» **Exercise requirements**
Reproduce the records word for word, from the first line up to and including the line that contains "(270, 324).". Omit the pictures from your answer.
++++++++++++++++++++
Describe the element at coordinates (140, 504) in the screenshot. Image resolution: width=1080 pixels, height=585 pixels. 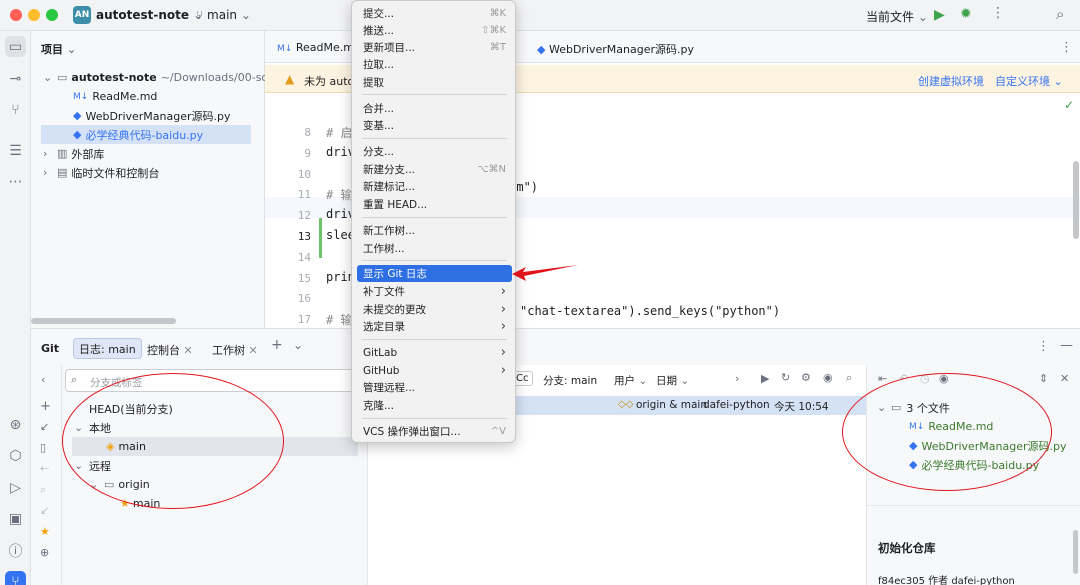
I see `branch-origin-main: ★ main` at that location.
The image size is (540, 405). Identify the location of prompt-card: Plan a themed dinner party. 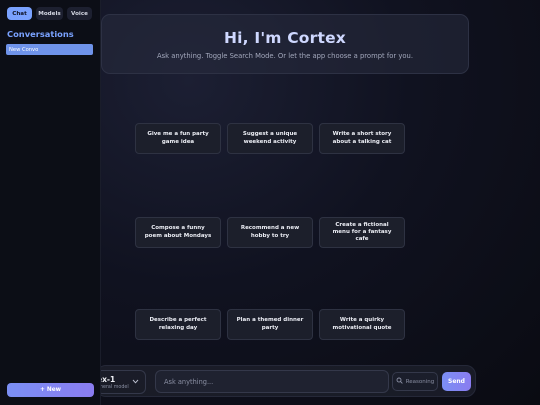
(270, 324).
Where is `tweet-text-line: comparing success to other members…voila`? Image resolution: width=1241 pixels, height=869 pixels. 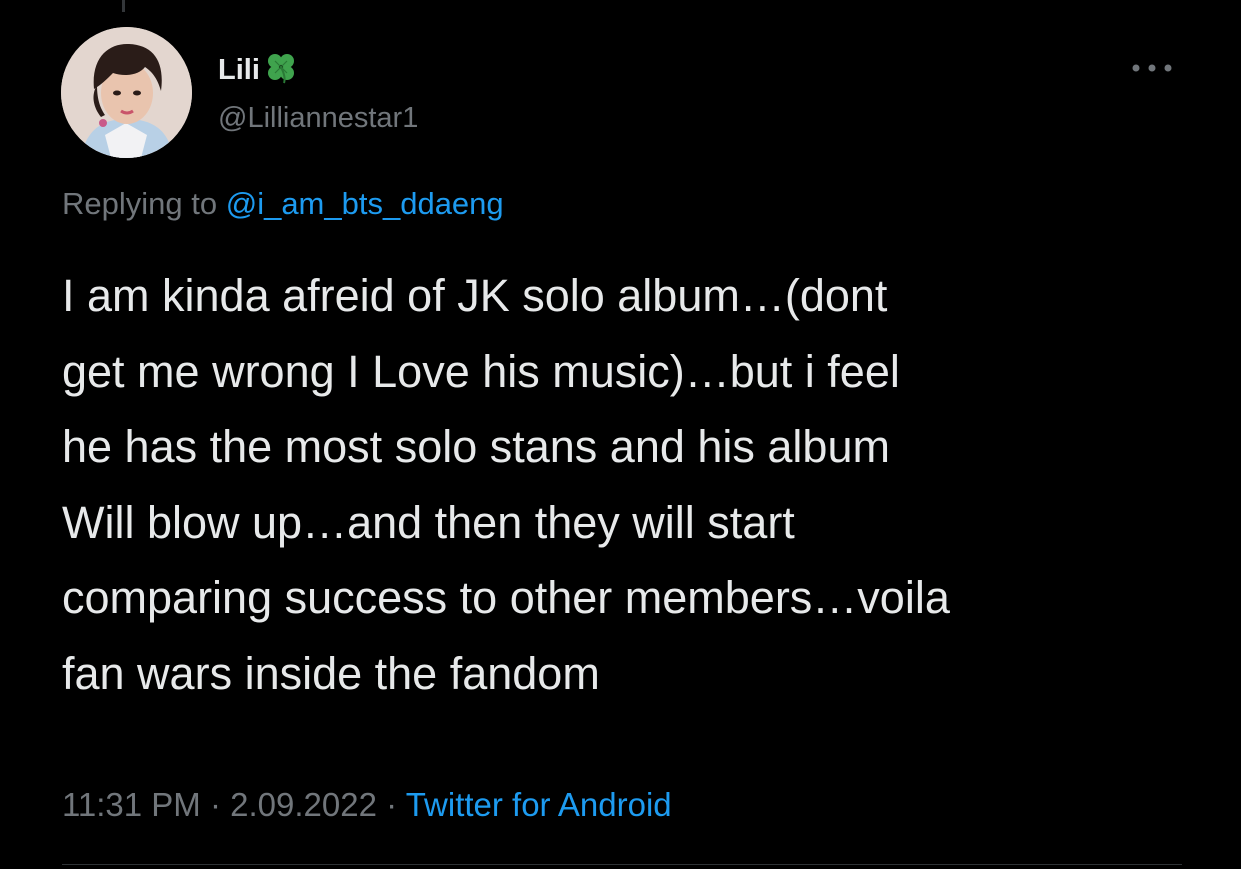 tweet-text-line: comparing success to other members…voila is located at coordinates (506, 598).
++++++++++++++++++++
» **Task result**
Describe the element at coordinates (140, 504) in the screenshot. Image resolution: width=1080 pixels, height=585 pixels. 
I see `branch-origin-main: ★ main` at that location.
The image size is (540, 405). Identify the location of prompt-card: Plan a themed dinner party. 
(270, 324).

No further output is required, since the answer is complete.